| Easter Seals offers adult day care services in Benton
By Jess Nall
Tribune-Courier News Reporter
BENTON While there are many forms of health care for children with physical and mental disabilities, adult assistance programs are few and far between. In past decades, Special Education has increased awareness of children with special needs and made health care more readily available.
Unfortunately, these school-based programs are only in effect during childhood and teenage years and aren’t in session when school is out.
Easter Seals Adult Day Care noticed a gap in medical assitance and has stepped in to provide care for a wide range of special needs adults.
George Kennedy, Vice President of Adult Services, said Easter Seals decided to focus its attention on adults about eight years ago. “As Special Education programs became involved at a younger age we changed because we weren’t the only program providing services.”
Easter Seals patients range from 16-year-old high school students to 93-year-old grandmothers.
The adult day care service began as an Employment program for the disabled, offering minimum wage jobs to those unable to recieve employment.
In 2000, Easter Seals began the adult day care program in conjunction with employment placement. Though the two programs are now completely seperate, Easter Seals helps people recieve employment for approximately 90 people each year.
The program has been in operation on a national basis since 1954 and made its way to Benton last year.
After a growing amount of interest in the Paducah location that expanded from one or two patients to over forty, Easter Seals employees saw an opportunity to help in the Benton area.
Director of Adult Day Services Susan Supple stated, “We wanted to start a program here because we saw a need. I have four people that drive to Paducah from Murray and that is a very long commute.”
Easter Seals is a nonprofit organization designed to provide assistance to both the patient and their caregivers no matter the circumstances.
Kennedy said that the cost of the program can be covered, at least in part, with Medicaid benefits. “No matter the payer source, whether it be out of the pocket of the patient or the insurance company, we treat everyone the same and give them the same quality of care.”
The Benton center currently has six patients under their care but have room for up to forty. Supple stated, “We fear that some people don’t know that this program is available. Especially older caretakers who are caring for their adult child, we can help substantially with their day to day struggles.”
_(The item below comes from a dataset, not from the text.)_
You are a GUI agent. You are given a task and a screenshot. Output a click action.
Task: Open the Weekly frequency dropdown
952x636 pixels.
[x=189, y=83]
Supple explained that Easter Seals is a medical model with dual focuses. The center offers a full-time registered nurse and a full-time Licensed Practical Nurse to care for its patients. Supple explained, “we do a lot of medical things and we can take any medical needs. Anything that a hospital or nursing home can do, we can do here.”
Supple said the main goal of the program is to keep people in their homes and out of nursing homes. “We don’t want them to go to the nursing home for any reason. I work part-time in a nursing home and when I work in the Alzheimer’s unit it just breaks my heart because I know that if they had a little bit of adult day care and a little bit of home support they would do so well.”
It is because of this aspiration that the center offers to give patients showers, medication, personal care or other needs they may have.
Medical needs aren’t the only focus of the Easter Seals program. Stimulating the mind, enriching activities, self worth and a fun environment are areas that the employees put a lot of emphasis on.
Patients at the center are offered a variety of activities they can participate in including exercise, scrapbooking, gardening and games.
“For the elderly, we always try to keep their mind active and that’s where I think the young people help.”
“So we have a broad range. It’s really nice. Everyone talks about intergerational and they talk about little kids with grandparents,” Supple said, “but actually when you get a 16-year-old with a 93-year-old, there is a truly unique relationship that develops.”
Close friendships aren’t only shared between patients, Registered Nurse Melinda Lamboy said that she is also feeling the love.
“I’ve been here since September of last year and I started out at the Paducah center and transferred here,” Lamboy stated. “I enjoy this type of nursing because it is probably one of the most rewarding fields that you can be in as far as having the affection and the kisses and the hugs and the thank-yous and just appreciation that comes from our clients.
“I have worked at a lot of different areas in nursing and this is the most rewarding as far as I feel appreciated and I feel like I matter.”